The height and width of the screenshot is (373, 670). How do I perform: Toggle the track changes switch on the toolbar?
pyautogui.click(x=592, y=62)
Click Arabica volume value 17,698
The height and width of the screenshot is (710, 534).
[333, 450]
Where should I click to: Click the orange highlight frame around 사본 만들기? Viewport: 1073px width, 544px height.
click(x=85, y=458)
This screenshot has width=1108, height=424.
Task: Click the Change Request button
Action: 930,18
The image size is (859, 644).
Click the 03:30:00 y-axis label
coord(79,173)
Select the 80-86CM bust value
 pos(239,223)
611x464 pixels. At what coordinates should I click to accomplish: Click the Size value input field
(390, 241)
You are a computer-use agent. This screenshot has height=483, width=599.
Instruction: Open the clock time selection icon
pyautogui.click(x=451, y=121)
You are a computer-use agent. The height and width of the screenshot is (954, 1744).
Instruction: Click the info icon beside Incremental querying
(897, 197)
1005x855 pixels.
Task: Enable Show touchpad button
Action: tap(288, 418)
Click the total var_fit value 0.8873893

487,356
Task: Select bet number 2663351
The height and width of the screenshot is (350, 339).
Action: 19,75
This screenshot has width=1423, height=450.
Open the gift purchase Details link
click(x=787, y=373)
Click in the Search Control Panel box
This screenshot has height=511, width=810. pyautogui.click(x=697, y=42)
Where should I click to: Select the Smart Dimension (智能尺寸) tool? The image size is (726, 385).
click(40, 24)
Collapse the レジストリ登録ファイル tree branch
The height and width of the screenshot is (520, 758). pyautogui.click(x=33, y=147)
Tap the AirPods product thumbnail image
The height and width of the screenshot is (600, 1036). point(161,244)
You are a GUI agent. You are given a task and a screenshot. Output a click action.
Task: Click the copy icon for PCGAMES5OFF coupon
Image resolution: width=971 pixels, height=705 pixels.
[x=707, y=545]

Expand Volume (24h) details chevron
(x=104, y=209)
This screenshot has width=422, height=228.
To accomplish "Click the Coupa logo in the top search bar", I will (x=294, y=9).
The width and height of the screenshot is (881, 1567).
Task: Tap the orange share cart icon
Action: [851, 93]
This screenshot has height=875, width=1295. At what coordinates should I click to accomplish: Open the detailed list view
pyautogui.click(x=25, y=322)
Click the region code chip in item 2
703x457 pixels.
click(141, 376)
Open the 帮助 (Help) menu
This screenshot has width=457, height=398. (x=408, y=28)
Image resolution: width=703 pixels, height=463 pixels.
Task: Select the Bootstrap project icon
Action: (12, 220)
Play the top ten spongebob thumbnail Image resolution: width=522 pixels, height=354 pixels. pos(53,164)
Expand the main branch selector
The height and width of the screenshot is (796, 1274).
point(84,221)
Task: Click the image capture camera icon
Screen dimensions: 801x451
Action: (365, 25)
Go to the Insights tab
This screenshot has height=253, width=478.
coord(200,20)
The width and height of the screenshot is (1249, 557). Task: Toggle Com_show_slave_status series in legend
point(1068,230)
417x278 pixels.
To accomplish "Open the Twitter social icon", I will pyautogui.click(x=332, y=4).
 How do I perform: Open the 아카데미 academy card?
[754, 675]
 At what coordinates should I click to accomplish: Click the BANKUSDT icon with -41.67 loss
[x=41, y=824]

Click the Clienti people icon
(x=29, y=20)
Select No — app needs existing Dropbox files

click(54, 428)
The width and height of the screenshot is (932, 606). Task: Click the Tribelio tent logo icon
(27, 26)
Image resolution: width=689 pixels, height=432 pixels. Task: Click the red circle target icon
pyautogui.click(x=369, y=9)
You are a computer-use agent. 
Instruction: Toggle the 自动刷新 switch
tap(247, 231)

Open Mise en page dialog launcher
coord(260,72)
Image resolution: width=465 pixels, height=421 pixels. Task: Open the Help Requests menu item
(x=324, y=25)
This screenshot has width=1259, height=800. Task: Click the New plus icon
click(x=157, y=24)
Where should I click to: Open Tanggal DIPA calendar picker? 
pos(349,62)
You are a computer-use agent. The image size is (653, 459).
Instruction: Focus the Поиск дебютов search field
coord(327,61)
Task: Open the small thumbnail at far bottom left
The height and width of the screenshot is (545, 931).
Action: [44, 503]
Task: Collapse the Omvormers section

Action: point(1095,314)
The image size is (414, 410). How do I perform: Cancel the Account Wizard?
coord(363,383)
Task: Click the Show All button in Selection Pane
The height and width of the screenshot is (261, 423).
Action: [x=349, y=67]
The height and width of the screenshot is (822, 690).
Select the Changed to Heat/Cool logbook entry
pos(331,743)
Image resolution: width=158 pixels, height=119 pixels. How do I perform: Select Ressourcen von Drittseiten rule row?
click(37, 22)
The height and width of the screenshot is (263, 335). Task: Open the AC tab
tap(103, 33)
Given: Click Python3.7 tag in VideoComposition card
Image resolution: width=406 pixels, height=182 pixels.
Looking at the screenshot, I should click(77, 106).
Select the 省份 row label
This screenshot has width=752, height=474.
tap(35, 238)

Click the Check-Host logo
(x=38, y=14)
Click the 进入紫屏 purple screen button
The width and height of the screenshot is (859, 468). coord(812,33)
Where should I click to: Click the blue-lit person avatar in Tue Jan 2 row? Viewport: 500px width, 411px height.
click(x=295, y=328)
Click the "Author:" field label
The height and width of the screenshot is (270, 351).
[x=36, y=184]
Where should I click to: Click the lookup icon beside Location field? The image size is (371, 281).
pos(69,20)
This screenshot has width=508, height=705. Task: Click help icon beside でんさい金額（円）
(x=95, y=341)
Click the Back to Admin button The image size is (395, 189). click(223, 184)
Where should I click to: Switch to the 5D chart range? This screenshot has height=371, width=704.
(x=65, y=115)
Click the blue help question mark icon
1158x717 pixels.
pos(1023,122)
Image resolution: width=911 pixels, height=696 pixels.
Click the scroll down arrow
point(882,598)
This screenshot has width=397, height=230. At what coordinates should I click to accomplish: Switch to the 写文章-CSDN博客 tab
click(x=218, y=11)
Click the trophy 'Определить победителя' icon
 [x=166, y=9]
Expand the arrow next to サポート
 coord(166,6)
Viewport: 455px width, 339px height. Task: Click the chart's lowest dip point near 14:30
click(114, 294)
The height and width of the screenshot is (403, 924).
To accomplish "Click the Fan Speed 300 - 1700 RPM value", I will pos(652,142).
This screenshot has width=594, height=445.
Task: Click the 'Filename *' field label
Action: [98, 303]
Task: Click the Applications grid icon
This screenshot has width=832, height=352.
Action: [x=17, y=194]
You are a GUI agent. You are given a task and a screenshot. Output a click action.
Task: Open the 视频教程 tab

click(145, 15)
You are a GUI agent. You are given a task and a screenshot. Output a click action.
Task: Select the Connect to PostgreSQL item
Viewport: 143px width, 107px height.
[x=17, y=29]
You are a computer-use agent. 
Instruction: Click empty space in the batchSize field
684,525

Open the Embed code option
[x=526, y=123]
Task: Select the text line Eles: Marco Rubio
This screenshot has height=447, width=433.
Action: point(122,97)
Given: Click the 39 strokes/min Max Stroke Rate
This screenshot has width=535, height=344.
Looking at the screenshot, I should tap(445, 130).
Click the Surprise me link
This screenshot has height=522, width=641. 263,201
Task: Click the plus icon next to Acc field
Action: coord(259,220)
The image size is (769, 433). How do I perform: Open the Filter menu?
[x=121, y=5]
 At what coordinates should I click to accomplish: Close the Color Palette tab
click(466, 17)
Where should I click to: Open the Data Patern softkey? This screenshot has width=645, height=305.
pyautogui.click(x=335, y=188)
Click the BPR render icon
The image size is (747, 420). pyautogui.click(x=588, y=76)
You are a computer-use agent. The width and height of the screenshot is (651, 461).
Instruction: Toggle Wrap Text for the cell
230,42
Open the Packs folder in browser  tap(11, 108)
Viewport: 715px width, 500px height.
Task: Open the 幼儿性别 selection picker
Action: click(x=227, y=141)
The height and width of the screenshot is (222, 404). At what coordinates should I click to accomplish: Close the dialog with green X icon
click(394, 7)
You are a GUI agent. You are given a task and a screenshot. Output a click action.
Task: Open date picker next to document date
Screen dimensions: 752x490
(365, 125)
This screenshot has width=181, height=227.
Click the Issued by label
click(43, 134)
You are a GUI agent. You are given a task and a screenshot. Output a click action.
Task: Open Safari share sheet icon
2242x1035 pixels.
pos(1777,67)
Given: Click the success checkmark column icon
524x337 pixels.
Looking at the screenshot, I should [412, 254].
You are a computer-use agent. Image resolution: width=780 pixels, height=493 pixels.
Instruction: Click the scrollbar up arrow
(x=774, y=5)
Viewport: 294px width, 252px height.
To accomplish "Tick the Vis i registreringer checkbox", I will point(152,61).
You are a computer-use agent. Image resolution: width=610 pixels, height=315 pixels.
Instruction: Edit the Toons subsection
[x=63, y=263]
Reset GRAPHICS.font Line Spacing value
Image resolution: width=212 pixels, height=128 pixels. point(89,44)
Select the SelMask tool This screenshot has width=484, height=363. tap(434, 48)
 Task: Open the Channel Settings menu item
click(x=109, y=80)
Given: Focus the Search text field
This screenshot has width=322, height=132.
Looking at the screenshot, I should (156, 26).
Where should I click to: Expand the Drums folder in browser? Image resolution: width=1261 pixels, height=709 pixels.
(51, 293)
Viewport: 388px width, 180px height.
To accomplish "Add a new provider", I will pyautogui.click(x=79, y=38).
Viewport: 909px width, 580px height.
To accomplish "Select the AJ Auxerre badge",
★ ★ ★ ★ ★
# TASK TO CARRY OUT
Word for word, please print every line from the beginning of the records to the line bearing "The image size is (859, 644).", counting both ends and stopping there.

# TASK RESPONSE
The height and width of the screenshot is (373, 670). How do I perform: Toggle the track changes switch on the toolbar?
pyautogui.click(x=592, y=62)
Click Arabica volume value 17,698
The height and width of the screenshot is (710, 534).
[333, 450]
Where should I click to: Click the orange highlight frame around 사본 만들기? Viewport: 1073px width, 544px height.
click(x=85, y=458)
This screenshot has width=1108, height=424.
Task: Click the Change Request button
Action: 930,18
The image size is (859, 644).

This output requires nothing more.